=== INSTRUCTIONS FOR THE TASK ===
This task calls for copying every line of the records that includes the word "below".

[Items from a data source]
☆ ☆ ☆ ☆

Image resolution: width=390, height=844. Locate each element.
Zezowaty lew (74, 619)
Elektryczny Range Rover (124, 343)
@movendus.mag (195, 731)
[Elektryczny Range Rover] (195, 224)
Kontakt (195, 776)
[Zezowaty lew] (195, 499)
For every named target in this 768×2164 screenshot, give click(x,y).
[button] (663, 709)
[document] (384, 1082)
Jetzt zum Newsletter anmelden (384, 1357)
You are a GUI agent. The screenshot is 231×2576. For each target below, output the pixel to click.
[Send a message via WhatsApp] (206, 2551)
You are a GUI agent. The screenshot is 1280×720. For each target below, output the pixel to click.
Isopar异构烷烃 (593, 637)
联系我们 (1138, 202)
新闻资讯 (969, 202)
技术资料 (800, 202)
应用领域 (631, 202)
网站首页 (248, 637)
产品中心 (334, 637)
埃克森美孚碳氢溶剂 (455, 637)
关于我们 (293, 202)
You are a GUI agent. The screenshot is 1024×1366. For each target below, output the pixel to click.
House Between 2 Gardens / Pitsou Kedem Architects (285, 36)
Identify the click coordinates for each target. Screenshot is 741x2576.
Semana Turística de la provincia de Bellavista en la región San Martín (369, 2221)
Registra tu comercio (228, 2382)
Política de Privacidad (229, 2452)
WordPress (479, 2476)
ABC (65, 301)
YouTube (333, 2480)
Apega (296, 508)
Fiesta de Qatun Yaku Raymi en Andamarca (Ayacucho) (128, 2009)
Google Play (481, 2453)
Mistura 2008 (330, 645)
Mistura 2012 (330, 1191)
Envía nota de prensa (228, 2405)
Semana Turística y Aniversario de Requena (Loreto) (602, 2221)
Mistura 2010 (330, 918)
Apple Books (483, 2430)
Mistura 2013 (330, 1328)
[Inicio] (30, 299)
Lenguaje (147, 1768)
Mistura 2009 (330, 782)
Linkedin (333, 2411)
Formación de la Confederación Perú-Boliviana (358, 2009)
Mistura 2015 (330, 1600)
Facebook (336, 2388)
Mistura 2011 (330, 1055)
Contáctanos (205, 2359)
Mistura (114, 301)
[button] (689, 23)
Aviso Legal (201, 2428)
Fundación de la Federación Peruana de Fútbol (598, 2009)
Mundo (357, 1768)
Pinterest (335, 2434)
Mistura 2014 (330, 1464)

☆ ☆ ☆ ☆

=== RESPONSE TO THE TASK ===
You are a GUI agent. The screenshot is 231×2576. For each target below, output the pixel to click.
You are a GUI agent. The screenshot is 1280×720. For each target below, output the pixel to click.
You are a GUI agent. The screenshot is 1024×1366. For each target below, output the pixel to click.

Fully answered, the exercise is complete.